Genzyme Fails to Receive Approval for Leukemia Drug

On Wednesday, Genzyme Corp. (GENZ) failed to receive U.S. Food and Drug Administration (FDA) approval for Clolar in elderly adults with acute myeloid leukemia (AML). Clolar is currently approved for pediatric acute lymphoblasic leukemia (ALL) patients who have relapsed or refractory disease after at least two prior regimens.

Genzyme was looking to get Clolar approved for the treatment of previously untreated adults aged 60 or older with AML, who have at least one unfavorable prognostic risk factor.

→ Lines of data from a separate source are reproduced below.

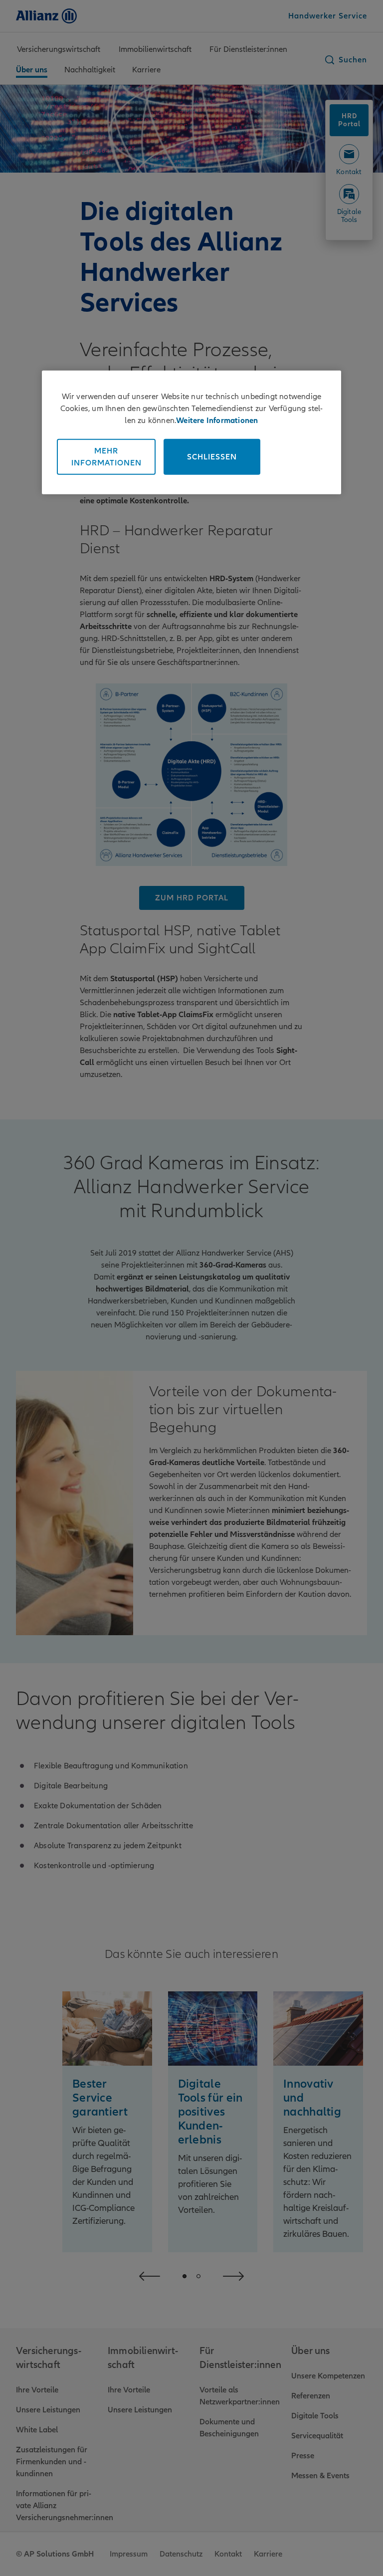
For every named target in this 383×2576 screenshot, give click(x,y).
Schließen (212, 456)
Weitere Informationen (217, 420)
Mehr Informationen (106, 456)
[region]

In its Complete Response Letter (CRL), the agency stated that Genzyme will have to conduct a randomized, controlled study to gain approval. The response does not come as a surprise as it is in-line with the recommendation of the agency’s Oncologic Drugs Advisory Committee.

In early Sep 2009, the FDA’s Oncologic Drugs Advisory Committee voted (9-3) that Genzyme needs to conduct a randomized controlled study in order to gain approval for a label expansion for Clolar.

Although the committee found that the single-arm study results submitted by the company showed that Clolar was an active agent in acute AML patients, the committee stated that a randomized study would be required to better establish Clolar’s efficacy and safety in the proposed patient population.

Genzyme is currently conducting a randomized phase III trial comparing Clolar in combination with cytarabine to cytarabine alone in relapsed and refractory adult AML patients 55 years old or older. Results should be out in 2011.

Genzyme intends to meet with the FDA to discuss the regulatory path forward. With the delay in Clolar’s approval being expected, we do not expect the news to have a major impact on Genzyme’s shares.

We currently have an Underperform rating on Genzyme, which is facing problems due to contamination issues at its Allston manufacturing plant.